Paul, who will be 76 in August, has served about 20 years in the House representing districts in Texas, most recently the 14th, which includes Galveston. He is a medical doctor by training, having served as a flight surgeon in the Air Force and in private practice as a gynecologist.
No stranger to presidential politics, Paul was the Libertarian Party presidential candidate in 1988. He announced his committee and his local campaign officials in a visit to Iowa where he placed fifth in the GOP caucuses in 2008.
A favorite of conservatives, Paul has won straw polls, including the one held at the prestigious Conservative Political Action Conference, but he does less well in national polls. In a recent Gallup poll, he drew about 6%, at the top of the second tier of possible candidates. The first group, all of which drew numbers in low double digits, included a trio of former governors: Arkansas’ Mike Huckabee, Massachusetts’ Mitt Romney and Alaska’s Sarah Palin. Also in the top group is reality-show star and businessman Donald Trump.

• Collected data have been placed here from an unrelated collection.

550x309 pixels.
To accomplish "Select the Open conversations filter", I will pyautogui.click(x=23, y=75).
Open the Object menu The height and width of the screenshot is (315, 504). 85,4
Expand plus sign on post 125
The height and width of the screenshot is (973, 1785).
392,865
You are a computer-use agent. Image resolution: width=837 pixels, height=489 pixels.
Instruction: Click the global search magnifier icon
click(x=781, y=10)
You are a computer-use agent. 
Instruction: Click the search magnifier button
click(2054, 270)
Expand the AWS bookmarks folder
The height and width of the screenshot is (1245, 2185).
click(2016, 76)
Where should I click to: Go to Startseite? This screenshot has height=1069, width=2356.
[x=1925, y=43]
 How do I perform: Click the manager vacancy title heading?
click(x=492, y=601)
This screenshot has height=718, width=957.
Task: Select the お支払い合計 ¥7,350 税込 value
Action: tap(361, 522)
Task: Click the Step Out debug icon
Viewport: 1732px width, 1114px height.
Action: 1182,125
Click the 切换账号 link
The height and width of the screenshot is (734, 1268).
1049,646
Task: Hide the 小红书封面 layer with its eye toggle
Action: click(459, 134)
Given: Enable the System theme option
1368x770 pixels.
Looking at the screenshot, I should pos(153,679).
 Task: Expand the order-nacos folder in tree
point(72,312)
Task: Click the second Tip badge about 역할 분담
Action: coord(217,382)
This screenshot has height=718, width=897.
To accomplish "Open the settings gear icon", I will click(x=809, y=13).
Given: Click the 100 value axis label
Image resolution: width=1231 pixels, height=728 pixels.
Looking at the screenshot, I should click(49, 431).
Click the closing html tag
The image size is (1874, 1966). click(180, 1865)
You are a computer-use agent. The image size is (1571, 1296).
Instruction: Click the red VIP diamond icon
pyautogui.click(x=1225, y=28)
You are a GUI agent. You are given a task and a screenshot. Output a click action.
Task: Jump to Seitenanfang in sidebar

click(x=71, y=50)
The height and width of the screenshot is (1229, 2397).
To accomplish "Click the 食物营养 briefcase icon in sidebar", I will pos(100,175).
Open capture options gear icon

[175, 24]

But Paul’s influence goes beyond his numbers.
He has been a steady voice for a version of libertarian thought that harks back to Friedrich Hayek, a 20th century Nobel Prize winner in economics, and the Austrian school of political economy. Hayek traced his roots to classic 19th century liberalism, support for free markets and the least possible government as a way of achieving the maximum amount of individual freedom. The Austrian school was harshly opposed to collectivist thought, whether socialist or, later, fascist.
Hayek’s work was an influence on late 20th century conservative American political thought, particularly through the influential University of Chicago economics department, where the Austrian and later British citizen also taught.
For Paul, libertarian thought has come to include strong opposition to the Federal Reserve and its ability to print money, which he calls monetizing debt. He has condemned what he calls welfarism at home and militarism abroad.
He also has called for eliminating the income tax, the Department of Education and votes against raising the debt ceiling, an issue, along with budget cuts, that will mark the next weeks of congressional deliberations.